There is increased market volatility as tax bill makes progress and investors contemplate a number of changes. Most notably the corporate will move up to 21% while the top individual rate will drop to 37%. There are other changes involving things like the Alternative Minimum Tax, but at this point the Republicans are anxious to pass any bill.
There are a couple of Senate holdouts on the Republican side so we can still rally a few more times when they finally give in and agree to the bill.
The market is acting like it is starting to anticipate a 'sell the news' reaction to the bill at this point. The spike that was caused by a headline that the bill was close to done was sold this time and the indices are in the bottom end of the intraday range.

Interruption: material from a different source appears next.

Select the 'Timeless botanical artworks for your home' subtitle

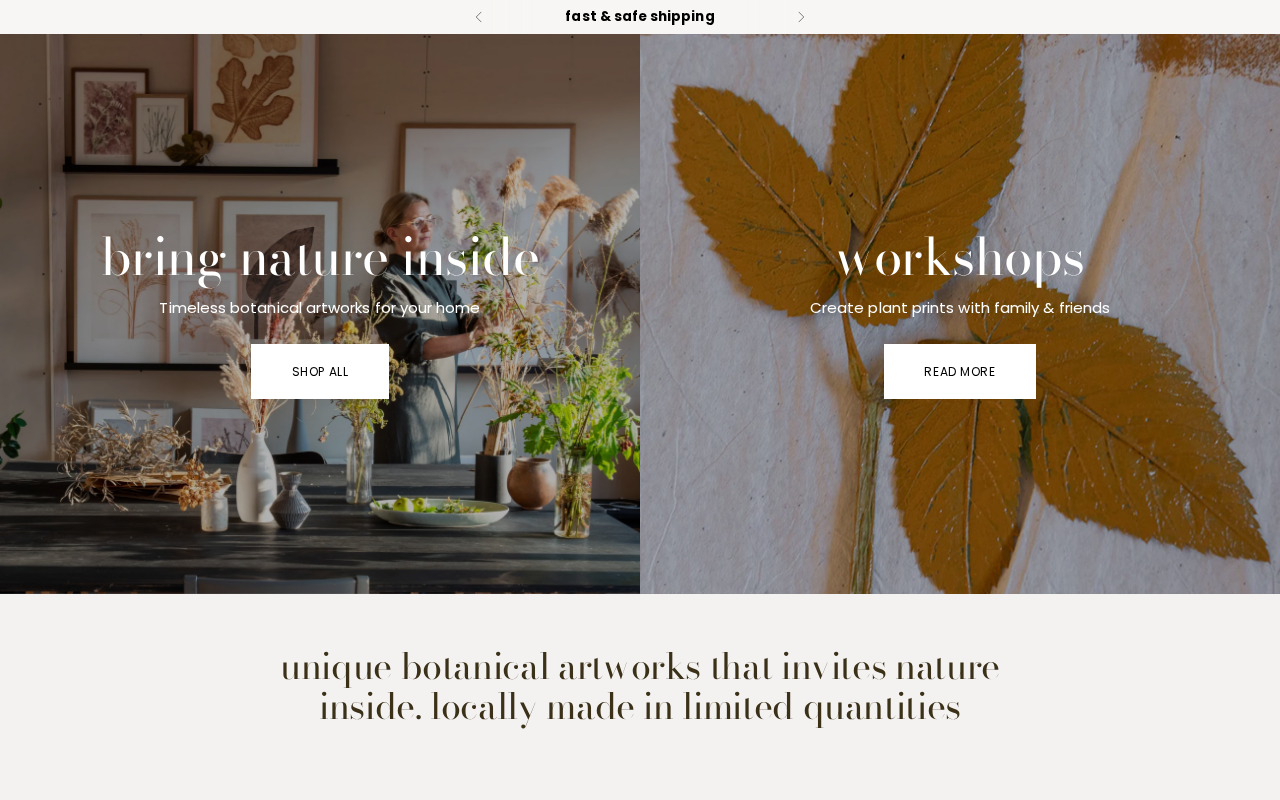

Due primarily to outperformance by small caps, breadth is quite strong at around 2 to 1 positive. There aren't that many big movers and no real compelling themes but there is plenty of green in a mix of stocks. The FAANG names -- Facebook (FB) , Amazon (AMZN) , Apple (AAPL) Netflix (NFLX) and Alphabet/Google (GOOG) , (GOOGL) -- are mediocre and there is concern that the rotation out of groups like semiconductors and biotechnology may pick up some steam.
The FOMC announcement is coming up soon and as I say so often, the market loves to love the Fed. The rate hike is already baked in but market players will be looking for hints about the number of hikes in the year ahead. Right now it is expected that there will be 3 hikes in 2018. If that doesn't change I expect the buy buttons to be hit.
My gut feel is that the increased volatility is signaling that more dramatic market action is on the horizon. It is important to be ready for some fast moves in both directions.